قالب وردپرس درنا توس
Home / Health / SARS-CoV-2 uses a ‘genomic origami’ to infect and replicate inside the host cell

SARS-CoV-2 uses a ‘genomic origami’ to infect and replicate inside the host cell



SARS-CoV-2, COVID-19, coronavirus

Color scanning electron microscope image of SARS-CoV-2 virus. Credit: NIAID

Scientists at Cambridge University, in collaboration with Justus-Liebig University, Germany, have discovered how the genome of SARS-CoV-2 ̵

1; the coronavirus that causes COVID-19 – uses the genome origami to spread the virus. It infects and replicates successfully inside the host cell. This could inform the development of effective drugs that target specific parts of the virus genome, in the fight against COVID-19.


SARS-CoV-2 is one of the many coronaviruses. They all share the same feature of having the largest single-stranded RNA genome in nature. This genome contains all the genetic codes a virus needs to make proteins, evade the immune system, and replicate inside the human body. Much of that information is contained in the 3-D structure used by this RNA genome when it infects cells.

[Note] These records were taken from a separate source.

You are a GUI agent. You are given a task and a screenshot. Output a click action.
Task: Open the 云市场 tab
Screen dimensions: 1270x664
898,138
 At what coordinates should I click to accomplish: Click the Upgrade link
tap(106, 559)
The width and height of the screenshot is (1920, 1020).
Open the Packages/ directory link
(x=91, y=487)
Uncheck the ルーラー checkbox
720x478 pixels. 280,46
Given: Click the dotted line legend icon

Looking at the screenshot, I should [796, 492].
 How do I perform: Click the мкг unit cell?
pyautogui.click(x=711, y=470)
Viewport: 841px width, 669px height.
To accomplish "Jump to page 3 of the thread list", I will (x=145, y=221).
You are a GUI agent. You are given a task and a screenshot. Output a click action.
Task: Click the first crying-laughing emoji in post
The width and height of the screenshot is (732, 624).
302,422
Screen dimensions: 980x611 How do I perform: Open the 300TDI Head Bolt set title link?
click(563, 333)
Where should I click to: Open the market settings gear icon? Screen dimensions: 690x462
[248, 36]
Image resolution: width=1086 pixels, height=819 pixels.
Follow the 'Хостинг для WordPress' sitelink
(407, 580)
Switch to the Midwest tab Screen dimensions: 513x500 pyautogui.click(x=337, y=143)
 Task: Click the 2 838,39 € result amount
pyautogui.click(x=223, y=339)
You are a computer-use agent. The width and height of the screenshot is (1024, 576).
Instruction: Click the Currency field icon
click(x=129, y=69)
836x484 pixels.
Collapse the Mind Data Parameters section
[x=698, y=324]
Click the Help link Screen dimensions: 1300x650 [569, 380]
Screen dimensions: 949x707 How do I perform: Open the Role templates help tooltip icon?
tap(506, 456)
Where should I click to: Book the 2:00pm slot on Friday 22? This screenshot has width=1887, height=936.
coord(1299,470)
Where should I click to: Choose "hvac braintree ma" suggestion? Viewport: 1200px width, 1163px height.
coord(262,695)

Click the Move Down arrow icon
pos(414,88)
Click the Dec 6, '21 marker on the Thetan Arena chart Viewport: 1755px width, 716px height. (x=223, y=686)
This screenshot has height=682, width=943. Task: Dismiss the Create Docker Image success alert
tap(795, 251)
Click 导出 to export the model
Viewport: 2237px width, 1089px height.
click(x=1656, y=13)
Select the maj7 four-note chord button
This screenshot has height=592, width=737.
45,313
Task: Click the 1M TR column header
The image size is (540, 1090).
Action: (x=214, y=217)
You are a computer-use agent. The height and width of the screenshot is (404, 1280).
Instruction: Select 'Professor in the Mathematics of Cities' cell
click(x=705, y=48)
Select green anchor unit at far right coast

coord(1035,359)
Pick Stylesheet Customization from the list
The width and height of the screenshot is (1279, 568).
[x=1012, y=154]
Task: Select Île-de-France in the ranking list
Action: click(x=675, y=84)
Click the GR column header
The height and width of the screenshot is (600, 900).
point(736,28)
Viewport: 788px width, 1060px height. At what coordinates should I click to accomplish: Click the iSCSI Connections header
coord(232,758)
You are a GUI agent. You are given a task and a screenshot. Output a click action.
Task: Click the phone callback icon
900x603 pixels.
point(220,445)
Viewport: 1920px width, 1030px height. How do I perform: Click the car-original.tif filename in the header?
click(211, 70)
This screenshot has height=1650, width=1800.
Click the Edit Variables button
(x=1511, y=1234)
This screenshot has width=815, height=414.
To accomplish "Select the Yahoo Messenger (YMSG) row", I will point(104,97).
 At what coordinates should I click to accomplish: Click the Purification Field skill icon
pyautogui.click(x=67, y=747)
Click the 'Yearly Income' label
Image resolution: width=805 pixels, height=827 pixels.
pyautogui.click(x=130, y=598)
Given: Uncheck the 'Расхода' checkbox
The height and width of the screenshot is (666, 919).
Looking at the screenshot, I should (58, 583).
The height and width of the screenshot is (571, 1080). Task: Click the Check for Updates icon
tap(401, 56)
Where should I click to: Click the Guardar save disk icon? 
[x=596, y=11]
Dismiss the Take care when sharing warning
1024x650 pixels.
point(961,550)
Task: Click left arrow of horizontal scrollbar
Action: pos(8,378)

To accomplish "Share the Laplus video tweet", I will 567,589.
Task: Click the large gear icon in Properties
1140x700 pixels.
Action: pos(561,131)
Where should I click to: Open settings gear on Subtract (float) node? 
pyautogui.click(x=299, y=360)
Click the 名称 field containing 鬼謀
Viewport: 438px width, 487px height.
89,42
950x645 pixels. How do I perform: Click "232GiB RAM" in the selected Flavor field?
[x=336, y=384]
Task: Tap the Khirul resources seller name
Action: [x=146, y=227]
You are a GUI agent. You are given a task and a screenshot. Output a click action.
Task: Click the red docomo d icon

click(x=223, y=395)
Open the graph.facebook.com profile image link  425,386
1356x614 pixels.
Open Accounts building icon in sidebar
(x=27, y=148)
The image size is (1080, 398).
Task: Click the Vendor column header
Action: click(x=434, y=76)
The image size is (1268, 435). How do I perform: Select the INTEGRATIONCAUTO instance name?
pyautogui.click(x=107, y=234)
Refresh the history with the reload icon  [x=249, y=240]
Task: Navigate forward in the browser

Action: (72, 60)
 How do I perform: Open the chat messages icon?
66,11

Most of the current work to find drugs and vaccines for COVID-19 has been focused on targeting viral proteins, the researchers said. Because the shape of the RNA molecule is so important to its function, targeting RNA directly with drugs to disrupt its structure suppresses its lifecycle and prevents viral replication. .

In a study published today in the journal Molecular cellsThe team discovered the entire structure of the SARS-CoV-2 genome inside the host cell, revealing a network of RNA-RNA interactions that span very long parts of the genome. The different functional parts along the genome need to work together despite the very long distances between them and the new structural data that shows how this is done to activate the coronavirus’s life cycle and cause disease.

“The coronavirus RNA genome is about three times larger than that of the average virus – it’s huge,” said lead author, Dr Omer Ziv at the Wellcome Trust Cancer Research Institute / University of Cambridge, UK. , said.

Researchers previously suggested that long-distance interactions along the coronavirus genome were critical for their replication and production of viral proteins, but until recently they I don’t yet have the right tools to fully map these interactions. network connections, we can start to design ways to target it effectively with therapy. “

In all cells, the genome holds the code for the production of specific proteins, produced when a molecular machine called the ribosome runs along the RNA reading the code until there is a ‘stop sign’ indicating it is finished. . In coronavirus, a special feature is that the ribosome only stops 50% of the time before the stop sign. In another 50% of cases, a single RNA shape causes the ribosome to jump over the stop marker and produce additional viral proteins. By mapping this RNA structure and related long-range interactions, the new study uncovered strategies by which coronaviruses produce their proteins to manipulate our cells.

Dr. Lyudmila Shalamova, an associate, said: “We show that interactions occur between parts of the SARS-CoV-2 RNA that are very far apart and we are able to track these interactions as they occur. during early transcription of SARS-CoV-2. Investigator at Justus-Liebig University, Germany.

Dr. Jon Price, a postdoctoral associate at the Gurdon Institute and co-lead of the study, has developed a free, open-access interactive website that hosts the entire RNA structure of SARS-CoV-2. This would allow researchers around the world to use new data in drug development to target specific regions in the viral RNA genome.

The genome of most human viruses is made of RNA, not DNA. Ziv has developed methods to investigate such long-range interactions between viral RNA genomes within the host cell, in order to understand the Zika virus genome. This demonstrates a valuable methodological basis for understanding SARS-CoV-2.


The virus that caused COVID-19 puts a cell protection vulnerability


More information:
Omer Ziv et al., Short and long-range RNA-RNA interactions of SARS-CoV-2, Molecular cells (Year 2020). DOI: 10.1016 / j.molcel.2020.11.004

Provided by Cambridge University

Quote: SARS-CoV-2 uses ‘genome origami’ to infect and replicate inside the host cell (2020, November 5) retrieved November 6, 2020 from https://phys.org/news / 2020-11-sars-cov-genome-origami -infect-replicate.html

This material is the subject to have fake rights. Aside from any fair dealings for private study or research purposes, no part may be reproduced without written permission. The content provided is for informational purposes only.